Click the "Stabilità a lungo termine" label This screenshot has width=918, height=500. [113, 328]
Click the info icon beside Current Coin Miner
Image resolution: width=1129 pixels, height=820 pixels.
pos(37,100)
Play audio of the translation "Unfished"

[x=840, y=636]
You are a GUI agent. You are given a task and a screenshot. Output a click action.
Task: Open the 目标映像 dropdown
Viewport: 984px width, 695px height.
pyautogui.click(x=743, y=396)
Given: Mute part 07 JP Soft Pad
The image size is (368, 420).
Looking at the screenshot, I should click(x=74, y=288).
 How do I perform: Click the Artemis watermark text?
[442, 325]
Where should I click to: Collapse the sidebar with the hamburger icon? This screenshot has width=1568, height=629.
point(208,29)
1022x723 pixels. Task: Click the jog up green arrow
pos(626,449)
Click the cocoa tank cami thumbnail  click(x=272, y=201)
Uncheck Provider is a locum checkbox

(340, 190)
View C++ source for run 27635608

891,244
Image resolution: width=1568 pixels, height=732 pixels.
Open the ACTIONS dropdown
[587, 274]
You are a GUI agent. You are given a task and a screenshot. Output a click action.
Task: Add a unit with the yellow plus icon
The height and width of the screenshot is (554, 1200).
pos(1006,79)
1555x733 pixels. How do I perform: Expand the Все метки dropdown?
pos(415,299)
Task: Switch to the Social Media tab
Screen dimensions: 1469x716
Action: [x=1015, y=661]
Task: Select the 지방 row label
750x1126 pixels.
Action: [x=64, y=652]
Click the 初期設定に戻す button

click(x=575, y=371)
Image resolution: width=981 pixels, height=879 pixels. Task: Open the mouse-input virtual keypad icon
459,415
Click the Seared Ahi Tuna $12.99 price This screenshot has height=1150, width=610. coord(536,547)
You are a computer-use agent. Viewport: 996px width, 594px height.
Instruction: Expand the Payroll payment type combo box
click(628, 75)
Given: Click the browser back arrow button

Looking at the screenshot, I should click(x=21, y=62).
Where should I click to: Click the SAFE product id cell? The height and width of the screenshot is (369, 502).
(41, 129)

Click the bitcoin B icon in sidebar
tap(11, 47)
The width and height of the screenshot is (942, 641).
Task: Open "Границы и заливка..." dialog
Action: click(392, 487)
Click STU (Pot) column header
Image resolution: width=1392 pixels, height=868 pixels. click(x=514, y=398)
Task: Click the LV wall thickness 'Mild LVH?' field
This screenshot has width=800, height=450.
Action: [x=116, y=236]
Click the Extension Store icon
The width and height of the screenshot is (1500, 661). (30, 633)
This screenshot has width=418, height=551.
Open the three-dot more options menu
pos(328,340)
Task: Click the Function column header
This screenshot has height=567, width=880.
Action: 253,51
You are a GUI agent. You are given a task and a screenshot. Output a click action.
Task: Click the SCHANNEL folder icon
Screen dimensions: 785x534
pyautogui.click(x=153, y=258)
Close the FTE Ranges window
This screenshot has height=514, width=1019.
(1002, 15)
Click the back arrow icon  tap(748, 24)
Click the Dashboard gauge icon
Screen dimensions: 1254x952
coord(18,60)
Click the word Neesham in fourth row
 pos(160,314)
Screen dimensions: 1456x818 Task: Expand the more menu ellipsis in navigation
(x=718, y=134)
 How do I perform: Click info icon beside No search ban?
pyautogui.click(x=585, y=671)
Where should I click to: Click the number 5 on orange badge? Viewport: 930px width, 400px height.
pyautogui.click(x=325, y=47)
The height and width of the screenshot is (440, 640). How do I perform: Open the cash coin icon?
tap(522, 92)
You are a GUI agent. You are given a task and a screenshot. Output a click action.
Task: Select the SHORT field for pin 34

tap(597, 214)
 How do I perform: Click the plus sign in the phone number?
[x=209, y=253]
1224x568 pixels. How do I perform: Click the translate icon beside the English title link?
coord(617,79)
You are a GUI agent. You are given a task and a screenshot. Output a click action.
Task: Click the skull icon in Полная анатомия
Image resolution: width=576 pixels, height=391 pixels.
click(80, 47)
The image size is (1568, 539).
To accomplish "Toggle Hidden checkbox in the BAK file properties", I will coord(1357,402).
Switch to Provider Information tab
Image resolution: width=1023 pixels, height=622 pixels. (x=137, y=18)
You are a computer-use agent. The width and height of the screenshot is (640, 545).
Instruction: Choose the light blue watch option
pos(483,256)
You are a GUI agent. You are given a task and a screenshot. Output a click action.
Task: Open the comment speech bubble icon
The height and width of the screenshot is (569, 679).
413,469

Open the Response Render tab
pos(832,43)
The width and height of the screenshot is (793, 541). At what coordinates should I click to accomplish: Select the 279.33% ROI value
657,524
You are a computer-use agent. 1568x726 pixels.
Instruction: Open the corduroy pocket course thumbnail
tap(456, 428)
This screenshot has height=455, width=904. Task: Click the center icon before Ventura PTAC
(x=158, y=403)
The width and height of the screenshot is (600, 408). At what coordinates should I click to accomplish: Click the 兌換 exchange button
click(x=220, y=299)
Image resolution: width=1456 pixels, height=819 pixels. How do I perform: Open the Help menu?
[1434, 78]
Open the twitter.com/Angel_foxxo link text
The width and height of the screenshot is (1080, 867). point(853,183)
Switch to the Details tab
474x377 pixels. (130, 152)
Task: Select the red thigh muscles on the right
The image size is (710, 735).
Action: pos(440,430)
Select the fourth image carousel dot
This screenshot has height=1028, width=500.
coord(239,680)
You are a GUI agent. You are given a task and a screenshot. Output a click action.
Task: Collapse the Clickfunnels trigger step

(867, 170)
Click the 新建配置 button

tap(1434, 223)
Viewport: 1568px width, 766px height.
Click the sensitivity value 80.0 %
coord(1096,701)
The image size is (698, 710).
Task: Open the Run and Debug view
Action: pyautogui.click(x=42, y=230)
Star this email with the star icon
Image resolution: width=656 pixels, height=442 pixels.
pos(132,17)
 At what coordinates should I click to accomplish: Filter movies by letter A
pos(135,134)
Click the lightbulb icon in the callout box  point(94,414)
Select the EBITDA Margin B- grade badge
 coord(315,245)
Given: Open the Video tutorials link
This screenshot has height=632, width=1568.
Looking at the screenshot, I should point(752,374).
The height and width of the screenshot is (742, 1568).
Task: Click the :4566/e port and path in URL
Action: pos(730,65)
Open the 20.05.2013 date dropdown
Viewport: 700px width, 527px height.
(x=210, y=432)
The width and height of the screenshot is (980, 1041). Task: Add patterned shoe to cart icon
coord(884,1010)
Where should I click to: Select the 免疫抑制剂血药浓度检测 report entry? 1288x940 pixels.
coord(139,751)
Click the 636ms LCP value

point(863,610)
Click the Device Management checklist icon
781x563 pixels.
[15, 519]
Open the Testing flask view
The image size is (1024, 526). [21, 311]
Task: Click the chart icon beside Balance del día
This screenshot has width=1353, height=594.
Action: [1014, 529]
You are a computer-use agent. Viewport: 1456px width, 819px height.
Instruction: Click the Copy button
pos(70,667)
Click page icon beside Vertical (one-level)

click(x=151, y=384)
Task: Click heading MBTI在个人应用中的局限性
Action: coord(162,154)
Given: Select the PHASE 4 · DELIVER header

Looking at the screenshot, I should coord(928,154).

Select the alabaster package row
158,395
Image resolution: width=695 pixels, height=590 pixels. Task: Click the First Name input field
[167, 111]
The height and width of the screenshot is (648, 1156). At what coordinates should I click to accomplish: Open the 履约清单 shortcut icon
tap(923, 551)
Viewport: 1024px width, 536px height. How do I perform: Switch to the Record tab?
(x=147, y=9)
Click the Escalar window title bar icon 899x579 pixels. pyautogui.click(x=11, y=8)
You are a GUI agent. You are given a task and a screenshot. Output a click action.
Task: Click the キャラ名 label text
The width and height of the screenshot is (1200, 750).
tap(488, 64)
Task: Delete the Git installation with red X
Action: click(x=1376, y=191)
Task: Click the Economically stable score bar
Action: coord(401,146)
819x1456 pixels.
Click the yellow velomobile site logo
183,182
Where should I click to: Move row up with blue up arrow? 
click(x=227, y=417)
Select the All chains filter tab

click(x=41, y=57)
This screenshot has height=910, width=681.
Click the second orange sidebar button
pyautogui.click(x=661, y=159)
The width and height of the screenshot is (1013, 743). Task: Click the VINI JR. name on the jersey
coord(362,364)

ASSIGNED TASK =>
Set down, unchanged, only those lines above that fall between the line with "The image size is (710, 735)." and the line with "Given: Open the Video tutorials link", the two end lines included.

WRITTEN SOLUTION =>
The image size is (710, 735).
Action: pos(440,430)
Select the fourth image carousel dot
This screenshot has height=1028, width=500.
coord(239,680)
You are a GUI agent. You are given a task and a screenshot. Output a click action.
Task: Collapse the Clickfunnels trigger step

(867, 170)
Click the 新建配置 button

tap(1434, 223)
Viewport: 1568px width, 766px height.
Click the sensitivity value 80.0 %
coord(1096,701)
The image size is (698, 710).
Task: Open the Run and Debug view
Action: pyautogui.click(x=42, y=230)
Star this email with the star icon
Image resolution: width=656 pixels, height=442 pixels.
pos(132,17)
 At what coordinates should I click to accomplish: Filter movies by letter A
pos(135,134)
Click the lightbulb icon in the callout box  point(94,414)
Select the EBITDA Margin B- grade badge
 coord(315,245)
Given: Open the Video tutorials link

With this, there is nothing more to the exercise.